A spokesperson for the organiser, the Hong Kong Ladies Road Runners Club, said the Leisure and Cultural Services Department (LCSD) had made restricting noise levels a key condition of allowing the 7.5-kilometre race – which yesterday marked its 32nd anniversary – to go ahead.
“The permit specifically stated noise levels must be monitored and that the guidelines had to be carried out to the letter,” the spokesperson said.
“To comply with the new regulation we had to buy a special device to monitor the sound levels throughout the race. In spite of this, the LCSD were very helpful and accommodating with the overall management of this very popular race.”
A larger number of police officers were on duty than in previous years to handle both motorised and foot traffic around the Peak Galleria, where the race started and then passed on two further occasions on the figure-of-eight course.
A number of runners expressed their dismay at the new regulation and questioned the level of noise generated at an athletic event compared with that produced by the 350,000 people gathered around the harbour the previous evening for the New Year’s day fireworks display.

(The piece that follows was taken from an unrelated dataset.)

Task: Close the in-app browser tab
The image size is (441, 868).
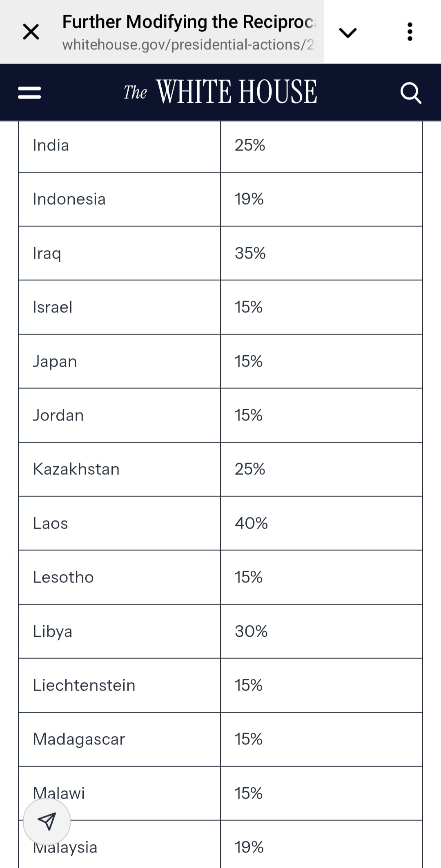Action: point(31,32)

Women’s race winner Jane Hodgskin said while she accepted the need to limit excessive noise at large gatherings of people, exceptions should be made for athletic events. “There doesn’t seem to be much consistency when you demand quiet from an athletic event, but then allow high levels of noise from everyday situations such as traffic and construction noise,” said the 30-year-old, who won the women’s race in a time of 28 minutes and 56 seconds.
“And why pick on this race? Will the same conditions be enforced during the Standard Chartered Marathon with 65,000 people? The Fat Choi Race has a sentimental value for me, as it was the first race I entered when I arrived here in 2007. The race organisation was fantastic then and still is today, so I don’t see the need for additional restrictions.”
Former men’s champion Kjeld Dissing chose to run yesterday’s race behind his 14-month-old son, Kasper, who was in a racing pushchair. But, like Hodgskin, Dissing was somewhat bemused to learn that the staging of the race was in some doubt.
“When the Hong Kong symphony is the sound of jackhammers and car horns blaring all day every day, I think it’s completely absurd to impose a noise restriction on a running race,” he said.
“This race was taking place well before most of the residents of the Peak ever came to live here, so they should simply accept it as one of Hong Kong’s long established sporting traditions and embrace the spirit of the event.
“Entries for the race were snapped up in only three hours, so it shows just how popular this race is. And the fact that everyone went home by 10.30am clearly shows that the race is not a disruption to anyone.”
The men’s race was won by Thomas Kiprotich in 24 minutes and 27 seconds.